Yi-Coder is an open-source series of code language models designed for state-of-the-art coding performance with fewer than 10 billion parameters. It supports 52 programming languages and excels in long-context understanding with a 128K token context length, targeting developers and researchers seeking efficient and powerful code generation capabilities.
How It Works
Yi-Coder models are transformer-based language models trained on a large corpus of code. Their architecture is optimized for handling long sequences, enabling them to understand and generate code within extensive contexts.

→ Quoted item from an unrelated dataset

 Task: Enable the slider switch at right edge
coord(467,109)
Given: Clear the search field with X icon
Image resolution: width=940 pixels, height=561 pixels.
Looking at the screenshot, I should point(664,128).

The models are available in both base and instruction-tuned (chat) versions, offering flexibility for various coding tasks.
Quick Start & Requirements
- Installation: Clone the repository and install requirements:
git clone https://github.com/01-ai/Yi-Coder.git && cd Yi-Coder && pip install -r requirements.txt
.
- Prerequisites: Python >= 3.9. GPU is recommended for inference.
- Usage: Models can be run via Ollama (
ollama run yi-coder
) or Hugging Face Transformers.
- Resources: Links to Hugging Face, ModelScope, and wisemodel are provided for model downloads.
Highlighted Details
- Achieves strong performance on multilingual HumanEval and CodeEditorBench benchmarks, with the 9B chat model scoring 71.8 average on multilingual HumanEval and 75.00% average win rate on CodeEditorBench (Plus).
- Demonstrates competitive results in math programming tasks, with the 9B model achieving 70.3 average across several benchmarks.
- Supports fine-tuning and quantization for customized use cases.
- Offers models in 1.5B and 9B parameter sizes, catering to different resource constraints.
Maintenance & Community
- The project is actively developed by 01.AI.
- Community channels include Discord and Twitter.
- A blog provides updates, quick start guides, and detailed results.
Licensing & Compatibility
- Licensed under the Apache 2.0 license.
- Allows for commercial use and derivative works, provided attribution is included.
Limitations & Caveats
- While the 9B model shows strong performance, the 1.5B model's coding capabilities are significantly lower, as indicated by benchmark comparisons.
- The README does not specify hardware requirements for running the models, beyond the general recommendation for GPUs.